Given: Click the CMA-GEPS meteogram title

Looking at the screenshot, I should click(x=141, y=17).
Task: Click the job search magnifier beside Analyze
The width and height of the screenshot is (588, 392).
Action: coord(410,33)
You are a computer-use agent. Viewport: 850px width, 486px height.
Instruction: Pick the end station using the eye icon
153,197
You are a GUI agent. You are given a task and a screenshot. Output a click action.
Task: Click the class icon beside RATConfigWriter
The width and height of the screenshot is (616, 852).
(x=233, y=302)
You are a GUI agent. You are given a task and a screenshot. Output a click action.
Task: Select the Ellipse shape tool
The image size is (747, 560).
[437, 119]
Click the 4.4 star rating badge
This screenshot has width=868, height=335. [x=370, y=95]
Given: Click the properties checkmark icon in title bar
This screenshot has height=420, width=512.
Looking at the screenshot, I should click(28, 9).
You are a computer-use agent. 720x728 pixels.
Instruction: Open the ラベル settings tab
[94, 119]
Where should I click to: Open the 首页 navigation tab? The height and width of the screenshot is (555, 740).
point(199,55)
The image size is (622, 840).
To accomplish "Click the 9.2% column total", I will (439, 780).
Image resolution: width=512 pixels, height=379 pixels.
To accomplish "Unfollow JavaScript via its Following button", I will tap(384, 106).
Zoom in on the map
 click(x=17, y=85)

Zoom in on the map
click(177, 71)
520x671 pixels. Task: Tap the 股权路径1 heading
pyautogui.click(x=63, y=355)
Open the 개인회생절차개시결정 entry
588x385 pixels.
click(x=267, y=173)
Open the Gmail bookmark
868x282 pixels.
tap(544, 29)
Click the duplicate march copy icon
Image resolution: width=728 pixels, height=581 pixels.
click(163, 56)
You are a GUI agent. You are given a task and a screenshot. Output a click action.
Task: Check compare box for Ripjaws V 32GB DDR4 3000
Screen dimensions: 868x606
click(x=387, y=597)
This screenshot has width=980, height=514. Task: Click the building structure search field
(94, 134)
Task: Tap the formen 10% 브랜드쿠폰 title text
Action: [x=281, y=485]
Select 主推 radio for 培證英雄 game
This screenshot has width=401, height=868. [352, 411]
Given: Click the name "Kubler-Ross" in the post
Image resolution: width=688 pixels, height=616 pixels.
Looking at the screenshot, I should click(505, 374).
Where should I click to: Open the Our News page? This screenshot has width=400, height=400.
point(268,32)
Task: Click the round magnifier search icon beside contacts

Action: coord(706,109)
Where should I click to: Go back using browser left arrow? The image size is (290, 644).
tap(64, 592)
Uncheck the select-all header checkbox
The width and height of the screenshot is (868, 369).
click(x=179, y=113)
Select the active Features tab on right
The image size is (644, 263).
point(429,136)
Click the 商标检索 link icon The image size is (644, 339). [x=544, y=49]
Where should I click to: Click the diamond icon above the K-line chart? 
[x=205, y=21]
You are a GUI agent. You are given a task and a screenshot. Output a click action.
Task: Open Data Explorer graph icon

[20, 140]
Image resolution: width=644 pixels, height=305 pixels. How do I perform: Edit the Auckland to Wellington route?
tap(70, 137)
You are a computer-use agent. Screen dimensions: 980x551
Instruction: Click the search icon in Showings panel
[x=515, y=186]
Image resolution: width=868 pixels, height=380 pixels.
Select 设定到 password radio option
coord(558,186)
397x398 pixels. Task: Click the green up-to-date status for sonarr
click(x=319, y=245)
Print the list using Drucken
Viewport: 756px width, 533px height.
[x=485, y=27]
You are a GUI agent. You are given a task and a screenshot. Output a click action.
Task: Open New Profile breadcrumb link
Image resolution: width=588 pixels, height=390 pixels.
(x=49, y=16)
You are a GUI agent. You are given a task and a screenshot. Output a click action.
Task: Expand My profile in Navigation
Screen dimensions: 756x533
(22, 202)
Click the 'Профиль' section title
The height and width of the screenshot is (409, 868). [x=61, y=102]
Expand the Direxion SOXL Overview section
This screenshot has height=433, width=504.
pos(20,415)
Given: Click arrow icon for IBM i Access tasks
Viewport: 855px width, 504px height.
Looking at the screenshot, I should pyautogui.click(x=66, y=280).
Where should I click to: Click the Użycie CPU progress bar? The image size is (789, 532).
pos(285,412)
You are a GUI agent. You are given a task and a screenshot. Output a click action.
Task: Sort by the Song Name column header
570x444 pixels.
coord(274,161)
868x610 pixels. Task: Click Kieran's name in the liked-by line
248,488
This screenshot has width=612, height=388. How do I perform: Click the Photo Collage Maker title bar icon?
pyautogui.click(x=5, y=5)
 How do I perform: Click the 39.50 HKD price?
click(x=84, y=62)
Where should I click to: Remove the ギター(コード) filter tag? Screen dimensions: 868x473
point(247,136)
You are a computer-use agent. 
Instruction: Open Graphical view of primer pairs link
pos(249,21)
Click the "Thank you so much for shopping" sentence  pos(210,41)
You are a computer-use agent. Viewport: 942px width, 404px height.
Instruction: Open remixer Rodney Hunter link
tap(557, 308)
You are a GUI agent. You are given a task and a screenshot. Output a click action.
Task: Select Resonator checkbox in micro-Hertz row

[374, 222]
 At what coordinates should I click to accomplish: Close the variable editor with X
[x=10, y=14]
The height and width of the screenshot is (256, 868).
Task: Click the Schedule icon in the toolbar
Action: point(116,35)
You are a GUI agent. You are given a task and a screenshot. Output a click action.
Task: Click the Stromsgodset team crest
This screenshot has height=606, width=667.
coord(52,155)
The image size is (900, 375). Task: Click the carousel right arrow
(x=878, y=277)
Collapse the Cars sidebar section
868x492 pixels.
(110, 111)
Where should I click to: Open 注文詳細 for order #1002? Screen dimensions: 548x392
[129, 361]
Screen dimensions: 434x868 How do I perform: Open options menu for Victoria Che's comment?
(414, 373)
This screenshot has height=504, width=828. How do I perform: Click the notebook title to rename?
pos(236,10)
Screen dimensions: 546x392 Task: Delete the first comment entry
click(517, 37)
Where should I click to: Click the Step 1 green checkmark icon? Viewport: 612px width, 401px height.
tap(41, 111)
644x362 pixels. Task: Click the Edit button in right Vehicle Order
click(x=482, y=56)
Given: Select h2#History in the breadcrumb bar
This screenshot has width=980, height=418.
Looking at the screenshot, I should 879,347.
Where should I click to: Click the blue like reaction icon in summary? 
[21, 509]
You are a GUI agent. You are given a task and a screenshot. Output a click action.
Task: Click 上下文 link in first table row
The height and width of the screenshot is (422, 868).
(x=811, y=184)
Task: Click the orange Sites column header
____
_Activity_.
Please print the data above exactly as it appears.

_Reply to the task_.
Given: Click the CMA-GEPS meteogram title

Looking at the screenshot, I should click(x=141, y=17).
Task: Click the job search magnifier beside Analyze
The width and height of the screenshot is (588, 392).
Action: coord(410,33)
You are a computer-use agent. Viewport: 850px width, 486px height.
Instruction: Pick the end station using the eye icon
153,197
You are a GUI agent. You are given a task and a screenshot. Output a click action.
Task: Click the class icon beside RATConfigWriter
The width and height of the screenshot is (616, 852).
(x=233, y=302)
You are a GUI agent. You are given a task and a screenshot. Output a click action.
Task: Select the Ellipse shape tool
The image size is (747, 560).
[437, 119]
Click the 4.4 star rating badge
This screenshot has width=868, height=335. [x=370, y=95]
Given: Click the properties checkmark icon in title bar
This screenshot has height=420, width=512.
Looking at the screenshot, I should click(28, 9).
You are a computer-use agent. 720x728 pixels.
Instruction: Open the ラベル settings tab
[94, 119]
Where should I click to: Open the 首页 navigation tab? The height and width of the screenshot is (555, 740).
point(199,55)
The image size is (622, 840).
To accomplish "Click the 9.2% column total", I will (439, 780).
Image resolution: width=512 pixels, height=379 pixels.
To accomplish "Unfollow JavaScript via its Following button", I will tap(384, 106).
Zoom in on the map
 click(x=17, y=85)

Zoom in on the map
click(177, 71)
520x671 pixels. Task: Tap the 股权路径1 heading
pyautogui.click(x=63, y=355)
Open the 개인회생절차개시결정 entry
588x385 pixels.
click(x=267, y=173)
Open the Gmail bookmark
868x282 pixels.
tap(544, 29)
Click the duplicate march copy icon
Image resolution: width=728 pixels, height=581 pixels.
click(163, 56)
You are a GUI agent. You are given a task and a screenshot. Output a click action.
Task: Check compare box for Ripjaws V 32GB DDR4 3000
Screen dimensions: 868x606
click(x=387, y=597)
This screenshot has width=980, height=514. Task: Click the building structure search field
(94, 134)
Task: Tap the formen 10% 브랜드쿠폰 title text
Action: [x=281, y=485]
Select 主推 radio for 培證英雄 game
This screenshot has width=401, height=868. [352, 411]
Given: Click the name "Kubler-Ross" in the post
Image resolution: width=688 pixels, height=616 pixels.
Looking at the screenshot, I should click(505, 374).
Where should I click to: Open the Our News page? This screenshot has width=400, height=400.
point(268,32)
Task: Click the round magnifier search icon beside contacts

Action: coord(706,109)
Where should I click to: Go back using browser left arrow? The image size is (290, 644).
tap(64, 592)
Uncheck the select-all header checkbox
The width and height of the screenshot is (868, 369).
click(x=179, y=113)
Select the active Features tab on right
The image size is (644, 263).
point(429,136)
Click the 商标检索 link icon The image size is (644, 339). [x=544, y=49]
Where should I click to: Click the diamond icon above the K-line chart? 
[x=205, y=21]
You are a GUI agent. You are given a task and a screenshot. Output a click action.
Task: Open Data Explorer graph icon

[20, 140]
Image resolution: width=644 pixels, height=305 pixels. How do I perform: Edit the Auckland to Wellington route?
tap(70, 137)
You are a computer-use agent. Screen dimensions: 980x551
Instruction: Click the search icon in Showings panel
[x=515, y=186]
Image resolution: width=868 pixels, height=380 pixels.
Select 设定到 password radio option
coord(558,186)
397x398 pixels. Task: Click the green up-to-date status for sonarr
click(x=319, y=245)
Print the list using Drucken
Viewport: 756px width, 533px height.
[x=485, y=27]
You are a GUI agent. You are given a task and a screenshot. Output a click action.
Task: Open New Profile breadcrumb link
Image resolution: width=588 pixels, height=390 pixels.
(x=49, y=16)
You are a GUI agent. You are given a task and a screenshot. Output a click action.
Task: Expand My profile in Navigation
Screen dimensions: 756x533
(22, 202)
Click the 'Профиль' section title
The height and width of the screenshot is (409, 868). [x=61, y=102]
Expand the Direxion SOXL Overview section
This screenshot has height=433, width=504.
pos(20,415)
Given: Click arrow icon for IBM i Access tasks
Viewport: 855px width, 504px height.
Looking at the screenshot, I should pyautogui.click(x=66, y=280).
Where should I click to: Click the Użycie CPU progress bar? The image size is (789, 532).
pos(285,412)
You are a GUI agent. You are given a task and a screenshot. Output a click action.
Task: Sort by the Song Name column header
570x444 pixels.
coord(274,161)
868x610 pixels. Task: Click Kieran's name in the liked-by line
248,488
This screenshot has width=612, height=388. How do I perform: Click the Photo Collage Maker title bar icon?
pyautogui.click(x=5, y=5)
 How do I perform: Click the 39.50 HKD price?
click(x=84, y=62)
Where should I click to: Remove the ギター(コード) filter tag? Screen dimensions: 868x473
point(247,136)
You are a computer-use agent. 
Instruction: Open Graphical view of primer pairs link
pos(249,21)
Click the "Thank you so much for shopping" sentence  pos(210,41)
You are a computer-use agent. Viewport: 942px width, 404px height.
Instruction: Open remixer Rodney Hunter link
tap(557, 308)
You are a GUI agent. You are given a task and a screenshot. Output a click action.
Task: Select Resonator checkbox in micro-Hertz row

[374, 222]
 At what coordinates should I click to accomplish: Close the variable editor with X
[x=10, y=14]
The height and width of the screenshot is (256, 868).
Task: Click the Schedule icon in the toolbar
Action: point(116,35)
You are a GUI agent. You are given a task and a screenshot. Output a click action.
Task: Click the Stromsgodset team crest
This screenshot has height=606, width=667.
coord(52,155)
The image size is (900, 375). Task: Click the carousel right arrow
(x=878, y=277)
Collapse the Cars sidebar section
868x492 pixels.
(110, 111)
Where should I click to: Open 注文詳細 for order #1002? Screen dimensions: 548x392
[129, 361]
Screen dimensions: 434x868 How do I perform: Open options menu for Victoria Che's comment?
(414, 373)
This screenshot has height=504, width=828. How do I perform: Click the notebook title to rename?
pos(236,10)
Screen dimensions: 546x392 Task: Delete the first comment entry
click(517, 37)
Where should I click to: Click the Step 1 green checkmark icon? Viewport: 612px width, 401px height.
tap(41, 111)
644x362 pixels. Task: Click the Edit button in right Vehicle Order
click(x=482, y=56)
Given: Select h2#History in the breadcrumb bar
This screenshot has width=980, height=418.
Looking at the screenshot, I should 879,347.
Where should I click to: Click the blue like reaction icon in summary? 
[21, 509]
You are a GUI agent. You are given a task and a screenshot. Output a click action.
Task: Click 上下文 link in first table row
The height and width of the screenshot is (422, 868).
(x=811, y=184)
Task: Click the orange Sites column header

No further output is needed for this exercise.